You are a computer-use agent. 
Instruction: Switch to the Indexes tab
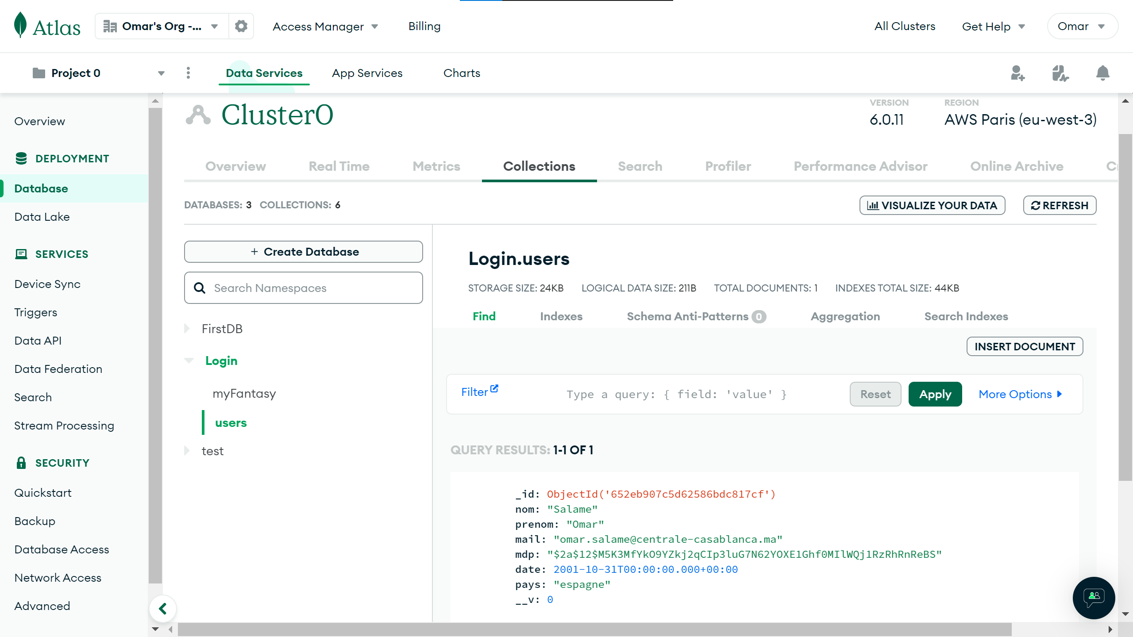tap(561, 316)
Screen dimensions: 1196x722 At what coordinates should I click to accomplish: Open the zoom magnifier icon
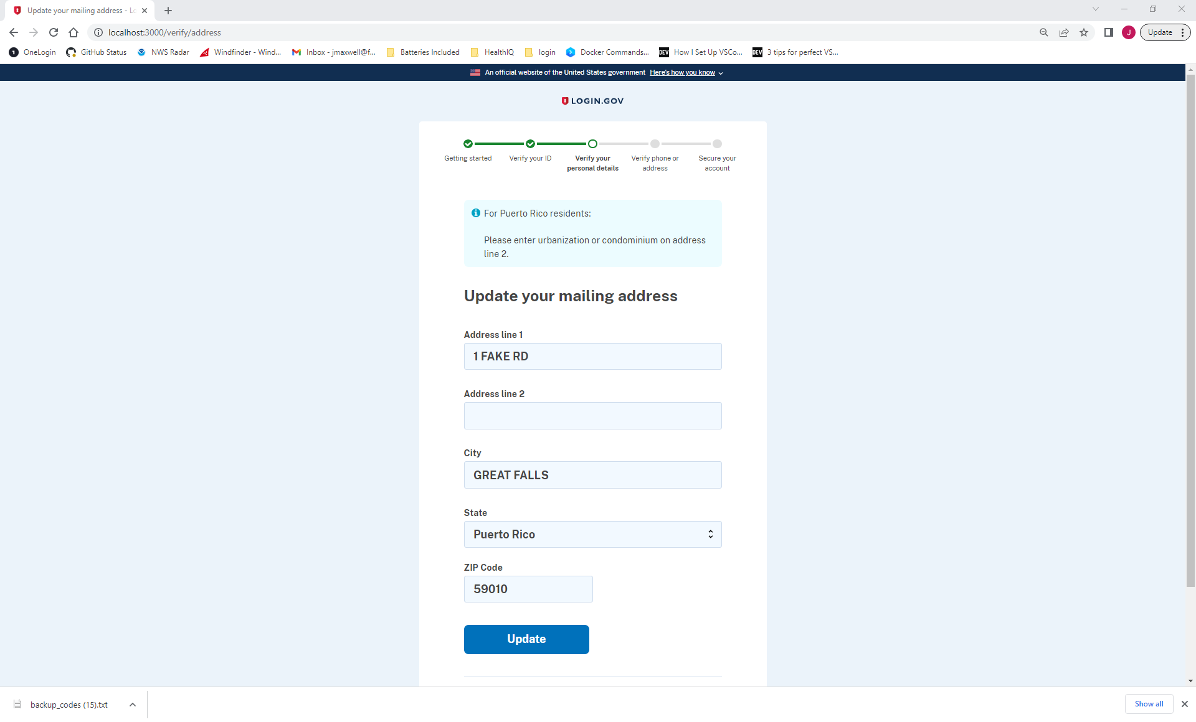1044,32

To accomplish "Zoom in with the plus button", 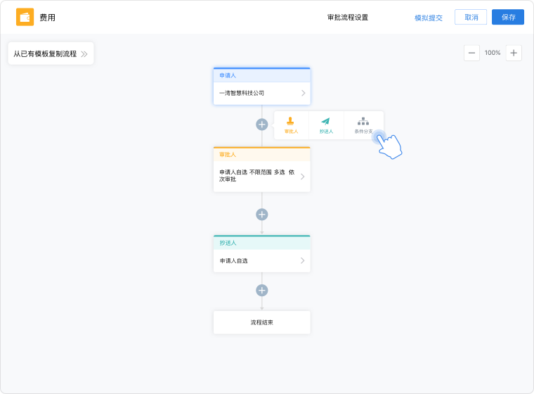I will click(514, 53).
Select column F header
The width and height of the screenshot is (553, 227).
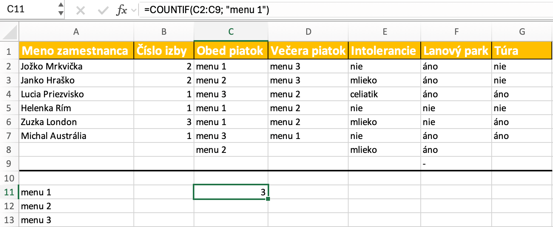[x=456, y=32]

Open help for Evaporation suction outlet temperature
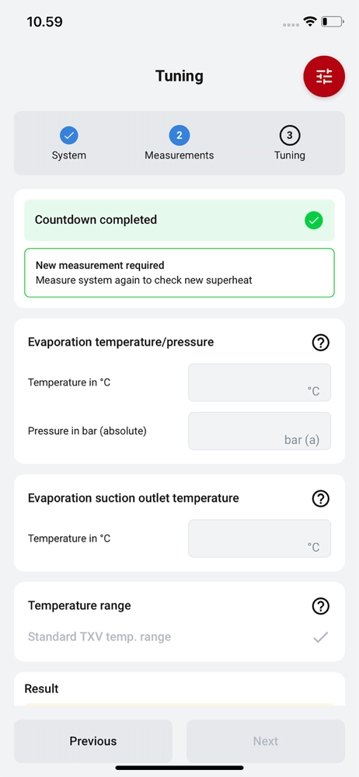pyautogui.click(x=321, y=499)
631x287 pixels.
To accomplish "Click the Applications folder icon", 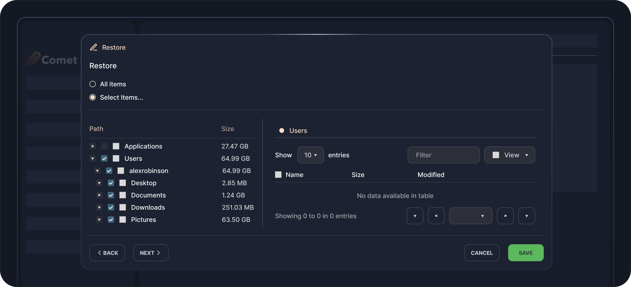I will tap(116, 146).
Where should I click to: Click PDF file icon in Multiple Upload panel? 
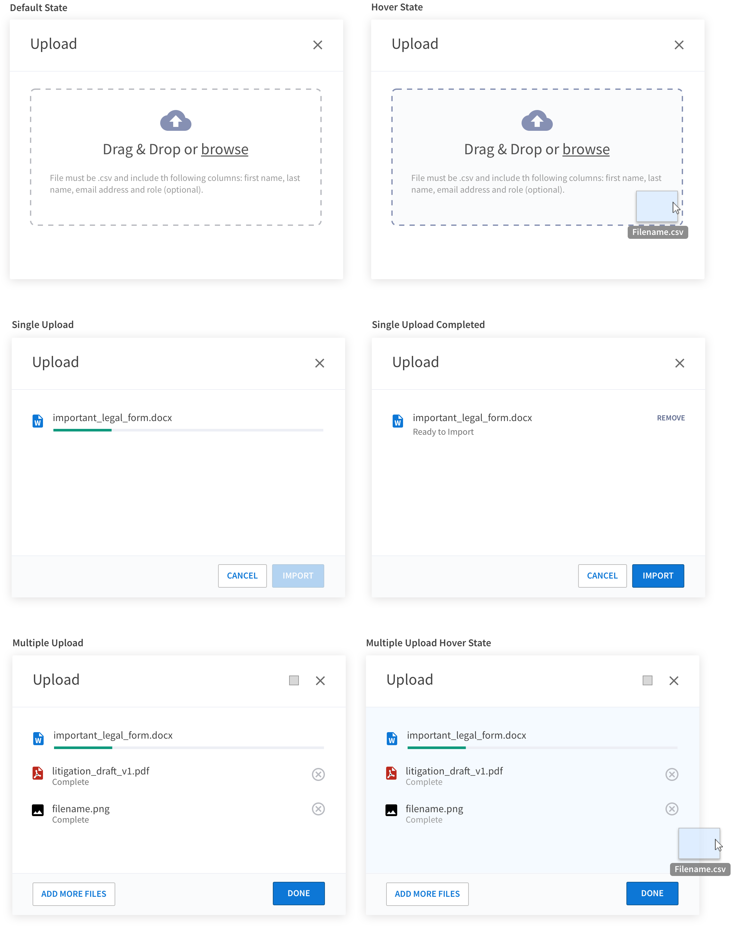pyautogui.click(x=38, y=773)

★ ★ ★ ★ ★

• [TO DO]
Gather every line of the material that contains the word "should".

• [TASK RESPONSE]
Screen dimensions: 1196x722 At what coordinates should I click to accomplish: Open the zoom magnifier icon
Where should I click to: Click PDF file icon in Multiple Upload panel? 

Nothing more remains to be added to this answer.